[Records drawn from a dataset]
+===+
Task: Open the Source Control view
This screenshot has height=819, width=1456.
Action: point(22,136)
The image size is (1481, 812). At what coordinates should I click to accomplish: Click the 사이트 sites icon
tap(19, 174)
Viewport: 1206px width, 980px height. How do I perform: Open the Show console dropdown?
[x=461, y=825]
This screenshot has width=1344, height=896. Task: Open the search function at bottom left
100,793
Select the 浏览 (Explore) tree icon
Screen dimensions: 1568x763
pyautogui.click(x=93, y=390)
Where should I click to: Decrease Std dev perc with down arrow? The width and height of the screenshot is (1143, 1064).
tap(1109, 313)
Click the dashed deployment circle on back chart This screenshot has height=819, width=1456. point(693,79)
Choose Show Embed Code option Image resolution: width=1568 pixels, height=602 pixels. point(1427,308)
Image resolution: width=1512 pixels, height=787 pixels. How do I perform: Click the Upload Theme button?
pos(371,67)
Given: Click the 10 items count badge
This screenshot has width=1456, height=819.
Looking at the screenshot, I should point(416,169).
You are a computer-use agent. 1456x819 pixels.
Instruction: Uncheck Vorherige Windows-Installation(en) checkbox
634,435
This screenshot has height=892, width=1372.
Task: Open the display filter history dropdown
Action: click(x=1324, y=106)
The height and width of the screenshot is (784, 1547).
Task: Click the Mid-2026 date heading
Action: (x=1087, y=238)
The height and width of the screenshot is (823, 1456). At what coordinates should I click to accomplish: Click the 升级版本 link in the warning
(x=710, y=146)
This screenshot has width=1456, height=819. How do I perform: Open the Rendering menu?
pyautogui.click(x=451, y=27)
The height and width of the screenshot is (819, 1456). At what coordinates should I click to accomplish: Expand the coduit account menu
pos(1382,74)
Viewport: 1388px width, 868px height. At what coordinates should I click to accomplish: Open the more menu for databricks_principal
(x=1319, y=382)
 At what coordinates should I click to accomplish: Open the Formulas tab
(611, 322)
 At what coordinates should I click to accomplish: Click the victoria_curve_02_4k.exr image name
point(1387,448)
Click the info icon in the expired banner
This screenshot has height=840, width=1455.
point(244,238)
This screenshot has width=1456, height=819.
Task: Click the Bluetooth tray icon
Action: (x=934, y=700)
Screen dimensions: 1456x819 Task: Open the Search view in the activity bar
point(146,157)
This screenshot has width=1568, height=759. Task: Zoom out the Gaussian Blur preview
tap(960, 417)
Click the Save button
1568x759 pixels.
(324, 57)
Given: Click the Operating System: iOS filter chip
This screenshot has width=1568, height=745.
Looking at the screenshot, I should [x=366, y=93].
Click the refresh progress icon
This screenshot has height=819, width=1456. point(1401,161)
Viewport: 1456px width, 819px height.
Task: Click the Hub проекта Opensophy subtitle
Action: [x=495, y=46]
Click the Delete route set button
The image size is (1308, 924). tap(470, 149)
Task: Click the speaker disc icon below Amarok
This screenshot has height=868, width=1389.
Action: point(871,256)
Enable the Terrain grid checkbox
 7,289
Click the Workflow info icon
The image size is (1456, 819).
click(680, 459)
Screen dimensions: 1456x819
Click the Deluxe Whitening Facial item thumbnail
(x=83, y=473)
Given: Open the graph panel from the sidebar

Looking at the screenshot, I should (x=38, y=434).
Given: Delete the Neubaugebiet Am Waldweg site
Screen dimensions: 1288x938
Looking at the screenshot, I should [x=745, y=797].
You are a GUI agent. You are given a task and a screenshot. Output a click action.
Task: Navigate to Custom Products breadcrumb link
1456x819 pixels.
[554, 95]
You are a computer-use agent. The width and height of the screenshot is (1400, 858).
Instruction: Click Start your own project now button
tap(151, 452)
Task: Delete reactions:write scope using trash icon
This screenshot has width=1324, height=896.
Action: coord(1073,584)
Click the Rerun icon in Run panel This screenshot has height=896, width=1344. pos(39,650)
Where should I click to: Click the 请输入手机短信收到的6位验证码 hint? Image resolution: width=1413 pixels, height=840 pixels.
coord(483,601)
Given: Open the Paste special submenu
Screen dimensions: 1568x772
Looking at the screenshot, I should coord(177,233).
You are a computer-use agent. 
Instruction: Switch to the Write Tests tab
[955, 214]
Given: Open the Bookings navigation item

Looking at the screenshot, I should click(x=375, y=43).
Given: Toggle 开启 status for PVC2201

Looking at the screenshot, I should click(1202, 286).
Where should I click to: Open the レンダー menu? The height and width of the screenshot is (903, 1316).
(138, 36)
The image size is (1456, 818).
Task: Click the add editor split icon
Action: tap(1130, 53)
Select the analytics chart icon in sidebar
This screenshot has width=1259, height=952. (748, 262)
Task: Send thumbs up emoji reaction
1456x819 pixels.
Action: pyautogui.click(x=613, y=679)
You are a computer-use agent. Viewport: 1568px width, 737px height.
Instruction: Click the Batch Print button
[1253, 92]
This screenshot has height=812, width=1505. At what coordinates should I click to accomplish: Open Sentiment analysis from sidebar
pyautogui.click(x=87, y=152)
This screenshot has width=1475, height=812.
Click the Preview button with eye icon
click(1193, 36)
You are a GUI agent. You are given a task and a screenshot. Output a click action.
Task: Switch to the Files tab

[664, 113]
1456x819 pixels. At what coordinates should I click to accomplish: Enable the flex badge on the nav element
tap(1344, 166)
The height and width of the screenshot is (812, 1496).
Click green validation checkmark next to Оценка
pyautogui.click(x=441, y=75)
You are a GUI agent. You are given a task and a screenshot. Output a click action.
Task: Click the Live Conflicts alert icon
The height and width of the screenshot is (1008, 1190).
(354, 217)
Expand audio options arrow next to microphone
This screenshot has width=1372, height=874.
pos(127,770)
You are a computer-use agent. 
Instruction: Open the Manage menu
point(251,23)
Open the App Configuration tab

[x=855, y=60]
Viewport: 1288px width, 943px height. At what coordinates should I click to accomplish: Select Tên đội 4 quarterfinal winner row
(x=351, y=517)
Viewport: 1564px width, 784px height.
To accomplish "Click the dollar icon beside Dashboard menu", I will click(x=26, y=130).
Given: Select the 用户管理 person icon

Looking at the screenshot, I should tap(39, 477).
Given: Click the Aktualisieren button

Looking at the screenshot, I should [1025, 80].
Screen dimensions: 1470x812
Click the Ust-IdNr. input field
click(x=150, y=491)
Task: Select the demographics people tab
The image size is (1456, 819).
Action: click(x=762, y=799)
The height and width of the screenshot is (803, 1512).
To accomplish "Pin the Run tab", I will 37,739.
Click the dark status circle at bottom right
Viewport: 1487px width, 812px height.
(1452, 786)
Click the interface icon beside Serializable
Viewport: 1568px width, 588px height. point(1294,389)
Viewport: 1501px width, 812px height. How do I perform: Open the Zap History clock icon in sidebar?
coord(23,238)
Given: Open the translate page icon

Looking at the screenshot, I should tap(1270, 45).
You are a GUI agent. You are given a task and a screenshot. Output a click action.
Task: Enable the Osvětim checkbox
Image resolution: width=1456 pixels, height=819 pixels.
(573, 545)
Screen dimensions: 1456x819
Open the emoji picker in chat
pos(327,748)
+===+
What is required:
Lines from the first one above through the line containing "You are a computer-use agent. 1456x819" are to be retyped exactly, both included, and nothing more.

Response to this exercise:
Task: Open the Source Control view
This screenshot has height=819, width=1456.
Action: point(22,136)
The image size is (1481, 812). At what coordinates should I click to accomplish: Click the 사이트 sites icon
tap(19, 174)
Viewport: 1206px width, 980px height. How do I perform: Open the Show console dropdown?
[x=461, y=825]
This screenshot has width=1344, height=896. Task: Open the search function at bottom left
100,793
Select the 浏览 (Explore) tree icon
Screen dimensions: 1568x763
pyautogui.click(x=93, y=390)
Where should I click to: Decrease Std dev perc with down arrow? The width and height of the screenshot is (1143, 1064).
tap(1109, 313)
Click the dashed deployment circle on back chart This screenshot has height=819, width=1456. point(693,79)
Choose Show Embed Code option Image resolution: width=1568 pixels, height=602 pixels. point(1427,308)
Image resolution: width=1512 pixels, height=787 pixels. How do I perform: Click the Upload Theme button?
pos(371,67)
Given: Click the 10 items count badge
This screenshot has width=1456, height=819.
Looking at the screenshot, I should point(416,169).
You are a computer-use agent. 1456x819 pixels.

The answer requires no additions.